Multi-Table Tournament Strategy
Playing in MTTs (Multi Table Tournaments) provides an excellent buy-in/likely return ratio. Although the odds of beating out several hundred, or even several thousand opponents drag the equation down, MTT play is still a pretty good EV+ one for an experienced poker player.
There is no rake paid on individual hands, and the tournament fees that you pay upon registration are covered by rakeback too.
General MTT strategy is pretty simple. Since tournament chips are your life-blood in the game, you have to do whatever it takes to protect them. In this respect, in the early stages of a MTT, you need to play tight, and act only on good starting hands, from late position.
It’s amazing how many people there are who play the exact opposite of this strategy. They launch into all-in coin-flips early on, something they should avoid at all cost. If you play in a freeroll, this modus operandi will grow to epidemical proportions.
Be disciplined, and do not allow yourself to be dragged into the early all-in frenzy. Sometimes, in the very early stages it is a good choice to fold a hand you know is the best starting one, when you’re faced with several all-in calls.
The reason is simple: more calls mean more drawing hands, which suck the odds out of your hand. If you call the all-in and lose to a drawing hand, you lose everything.
If you call and you win, you’ll double or possibly triple your stack up, which may seem like a huge achievement, but if you look at the tournament in its entirety, you’ll see it’s not that big of a boost.
According to Sklansky, play should be tighter when the blinds are very small compared to the size of future bets. In the early stages of a MTT, this is exactly the case.
As the tournament progresses, you need to loosen up a little. A good way to promote a loose table image (which you can then exploit) is to act loosely before the flop. That will also give you the chance to attempt making a good hand every time you take a peek at the flop.
The key to not paying too much for these hands is to act very tight after the flop. After the flop lands, your hand is 75% made. Keep this in mind and do not chase senseless draws.
Near the middle stages of the tournament, you’ll be confronted with a dilemma: the blinds will have escalated, and your stack is starting to show signs of cracking under the increasing pressure.
People around your table keep showing down good hands, and play doesn’t look like it’s loosened up on the whole.
Your primary objective in this situation should be to protect your stack. Acting tight won’t do anymore though, you’ll need to break out of your shell and – like it or not – start stealing some blinds.
Since the blinds are already pretty big, you’ll get nicely rewarded for your efforts.
Your secondary objective should be to catch a good hand you may trap an opponent with, because you need to keep in sight that the blinds will continue to rise, and soon, stealing one every now and then won’t be enough either.
As you’re nearing the bubble, play will tighten up.

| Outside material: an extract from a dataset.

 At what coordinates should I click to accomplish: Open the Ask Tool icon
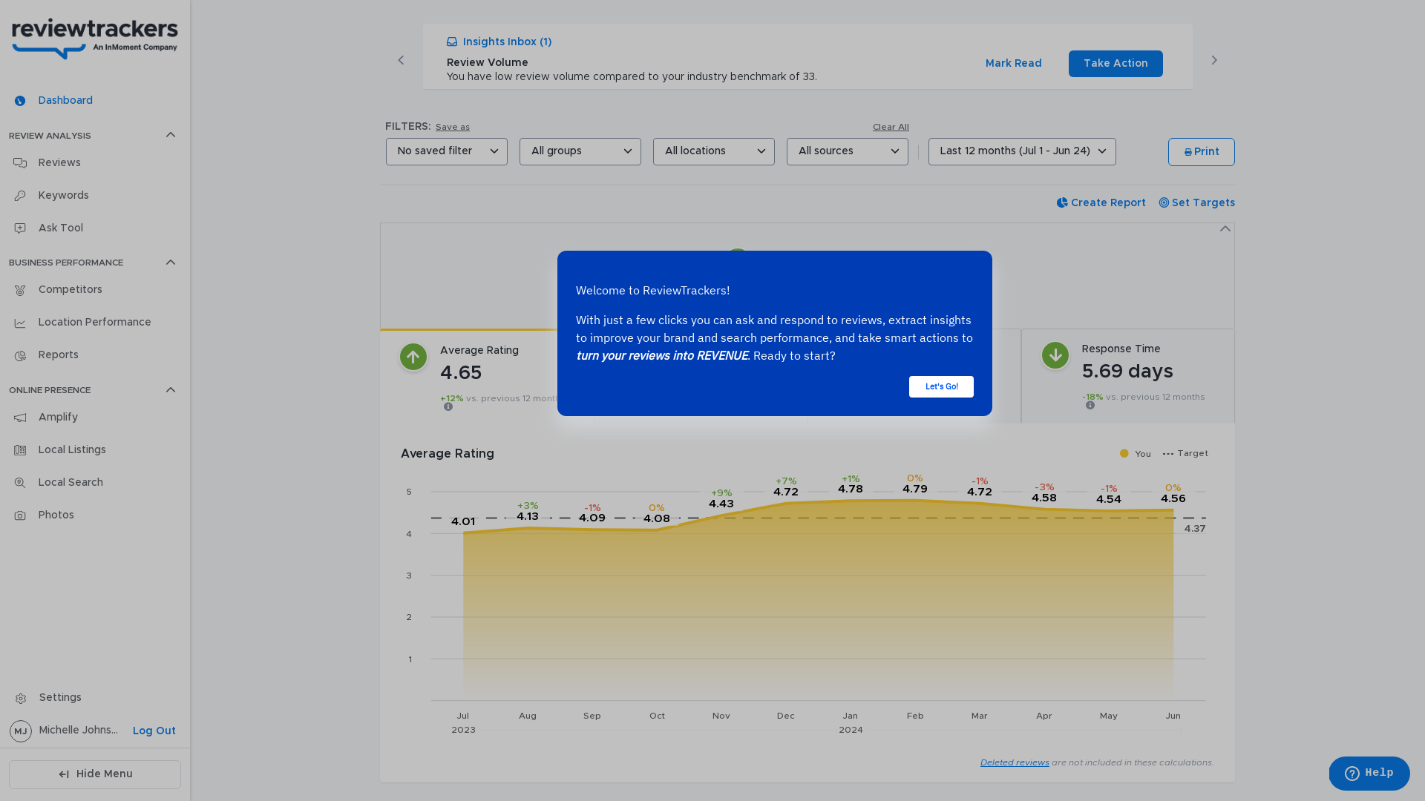(x=20, y=228)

Nobody wants to be the last out-of-money player, so they’ll try to hunker up and let others bust out to thrust them into the money.
A good player can take advantage of the tight play, by stealing blinds, forcing people to fold better hands and so on. Needless to say, all the while you need to keep an eye on the size of your stack and its relation to Harrington’s M variable, which is a sum of the BB and the SB in a given moment.
The more such Ms your stack contains, the better you can focus on optimal strategy.
As you’re nearing the final table, play will get progressively looser. You’ll still be confronted with a full table of opponents, but there’s a different reason for loosening up: the size of the blinds is getting very big compared to that of future bets. This situation alone calls for loose play.
This is the coin-toss stage of the game. People will lower their starting and showdown hand requirements, even though they’ll be confronted with the same mathematical odds.
If you’re lucky enough to make it to the short-handed and heads-up stages of the game, you need to turn into a maniac. The odds are getting better too this time, the blinds keep increasing, so everything calls for aggressive play.
In short handed and heads-up play, the value of your cards gets a whole new significance: in heads-up play, for instance, 7,2o is no longer the worst hand: 2,3o is.